Urteil gegen iranischen Diplomaten: 20 Jahre Haft wegen Terrorplänen

Der Iraner Assadollah A. wurde als Drahtzieher eines vereitelten Terroranschlags verurteilt. Empörung in Teheran ist programmiert.

Die Richter George Henri Beauthier und Rik Vanreusel hinter Mikrofonen bei einer Pressekonferenz

Belgien, Antwerpen am Donnerstag: die Richter äußern sich zum Urteil Foto: Virginia Mayo/ap

ANTWERPEN afp/dpa | Im Prozess um einen vereitelten Sprengstoffanschlag auf eine Großkundgebung von iranischen Exil-Oppositionellen in Frankreich ist der Hauptangeklagte zu 20 Jahren Haft verurteilt worden. Die Richter sahen es laut Urteil vom Donnerstag als erwiesen an, dass Assadollah A. für den Terrorplan gegen die Veranstaltung mit Tausenden Teilnehmern verantwortlich ist. Drei weitere Beteiligte erhielten Haftstrafen von 15 bis 18 Jahren.

Die Ermittler hatten das Bombenattentat im Juni 2018 auf das Jahrestreffen des Nationalen Widerstandsrats Iran (NWRI) in Villepinte nahe Paris nur wenige Stunden zuvor vereitelt. Der NWRI ist ein in Paris ansässiger Zusammenschluss iranischer Oppositionsgruppen, der von den Volksmudschahedin dominiert wird. Als Drahtzieher der Anschlagspläne machten die Ermittler A. aus, der damals bei der iranischen Botschaft in Wien akkreditiert war.

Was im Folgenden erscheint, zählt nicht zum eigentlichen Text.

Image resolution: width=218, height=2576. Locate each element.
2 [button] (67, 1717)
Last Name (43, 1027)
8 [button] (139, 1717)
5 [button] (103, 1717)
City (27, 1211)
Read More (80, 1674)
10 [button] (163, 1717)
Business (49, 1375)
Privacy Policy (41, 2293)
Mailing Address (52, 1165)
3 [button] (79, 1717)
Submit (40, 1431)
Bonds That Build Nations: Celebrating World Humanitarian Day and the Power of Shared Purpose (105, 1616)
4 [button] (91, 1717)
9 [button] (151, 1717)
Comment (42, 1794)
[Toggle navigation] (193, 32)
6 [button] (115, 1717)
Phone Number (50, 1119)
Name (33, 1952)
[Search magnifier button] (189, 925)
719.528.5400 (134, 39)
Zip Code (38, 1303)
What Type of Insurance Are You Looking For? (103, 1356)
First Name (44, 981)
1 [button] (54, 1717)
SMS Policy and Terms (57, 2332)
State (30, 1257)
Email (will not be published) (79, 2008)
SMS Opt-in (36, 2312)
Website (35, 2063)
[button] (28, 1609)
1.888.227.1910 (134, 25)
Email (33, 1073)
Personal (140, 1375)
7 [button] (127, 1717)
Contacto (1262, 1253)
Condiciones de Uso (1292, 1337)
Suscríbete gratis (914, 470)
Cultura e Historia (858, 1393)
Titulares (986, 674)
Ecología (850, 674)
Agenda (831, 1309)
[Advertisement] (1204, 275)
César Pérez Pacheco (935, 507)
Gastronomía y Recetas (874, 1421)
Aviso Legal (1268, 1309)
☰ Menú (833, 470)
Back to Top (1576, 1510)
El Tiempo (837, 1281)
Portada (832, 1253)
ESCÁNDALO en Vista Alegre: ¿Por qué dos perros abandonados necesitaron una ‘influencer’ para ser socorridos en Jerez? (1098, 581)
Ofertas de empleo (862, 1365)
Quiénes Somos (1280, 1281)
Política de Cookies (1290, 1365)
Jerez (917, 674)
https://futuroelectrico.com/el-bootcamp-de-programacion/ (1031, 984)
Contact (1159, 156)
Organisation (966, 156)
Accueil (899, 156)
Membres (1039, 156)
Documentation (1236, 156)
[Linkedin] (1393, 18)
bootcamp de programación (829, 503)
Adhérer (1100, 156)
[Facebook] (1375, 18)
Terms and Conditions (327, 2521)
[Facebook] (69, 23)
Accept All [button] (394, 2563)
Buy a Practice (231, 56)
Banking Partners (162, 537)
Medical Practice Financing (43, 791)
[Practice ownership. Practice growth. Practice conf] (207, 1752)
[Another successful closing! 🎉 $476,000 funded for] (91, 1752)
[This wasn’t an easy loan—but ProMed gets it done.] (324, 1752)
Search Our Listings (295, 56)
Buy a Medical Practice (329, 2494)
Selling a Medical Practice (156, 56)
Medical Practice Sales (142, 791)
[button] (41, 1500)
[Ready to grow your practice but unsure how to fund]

Die belgische Polizei hatte am Tag des geplanten Anschlags das belgisch-iranische Paar Nasimeh Naami und Amir Saaduni auf dem Weg nach Frankreich in Brüssel festgenommen. In ihrem Auto fanden die Ermittler Sprengstoff und einen Zünder. Das Material sollen sie wenige Tage zuvor von A. erhalten haben. Naami wurde zu 18 Jahren Haft verurteilt, ihr Mann Saaduni zu 15 Jahren.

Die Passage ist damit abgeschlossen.